Required action >> Match the word "Click". Return each line of the data below where it appears.
::: Data under study :::
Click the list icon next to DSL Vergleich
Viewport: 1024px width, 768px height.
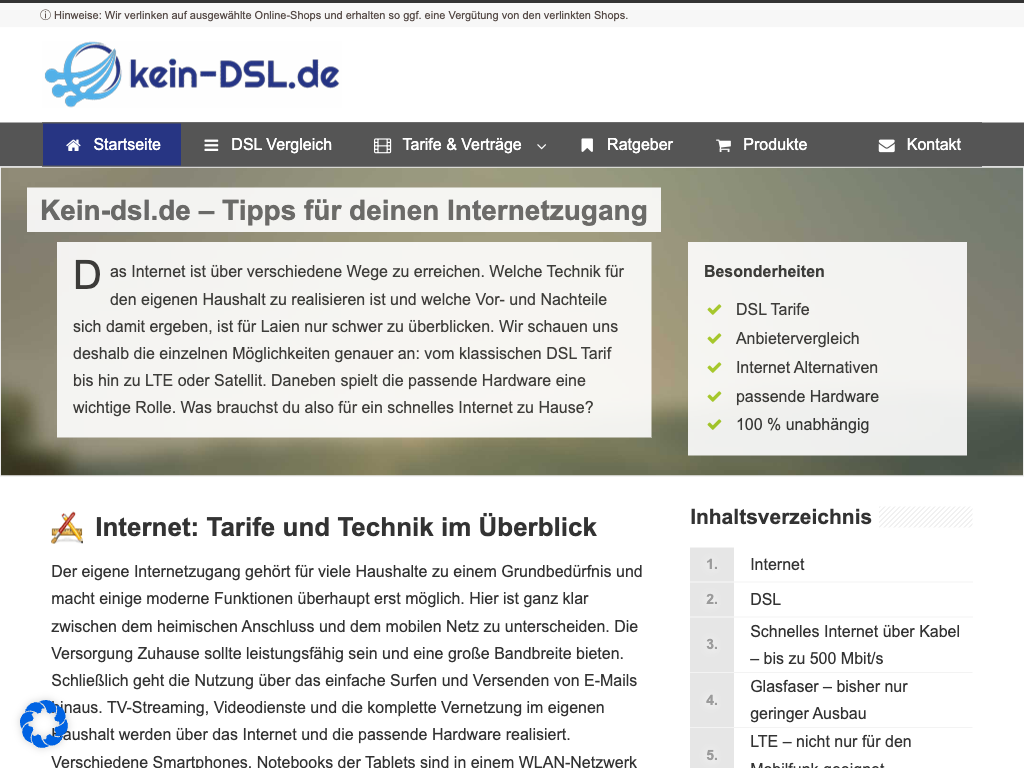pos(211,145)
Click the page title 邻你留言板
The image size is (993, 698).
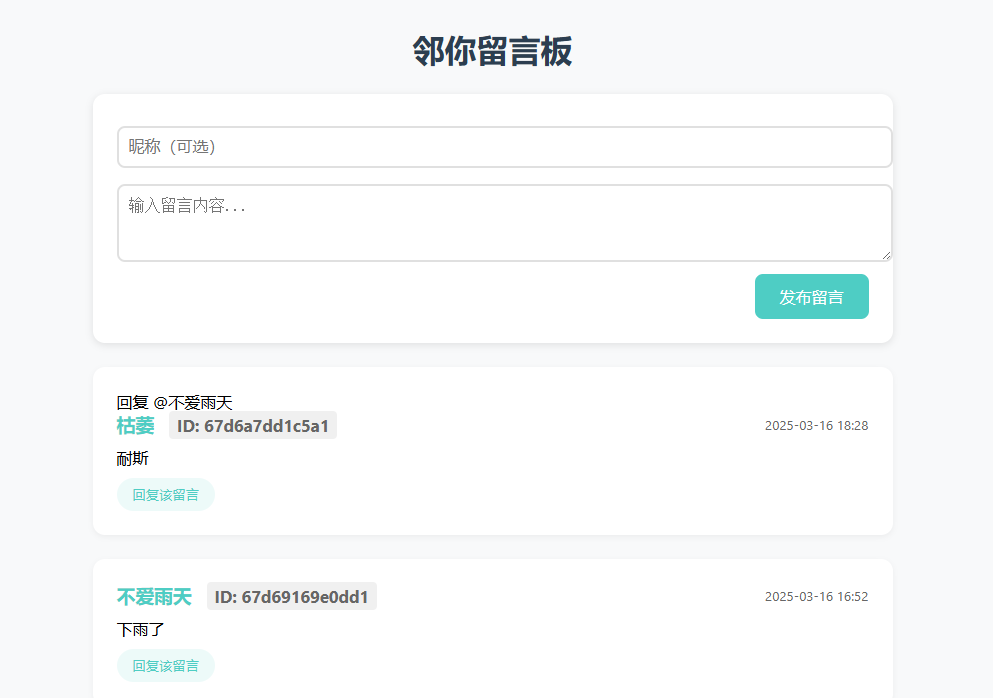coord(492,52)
:::
Expected output >>
Click the list icon next to DSL Vergleich
Click the page title 邻你留言板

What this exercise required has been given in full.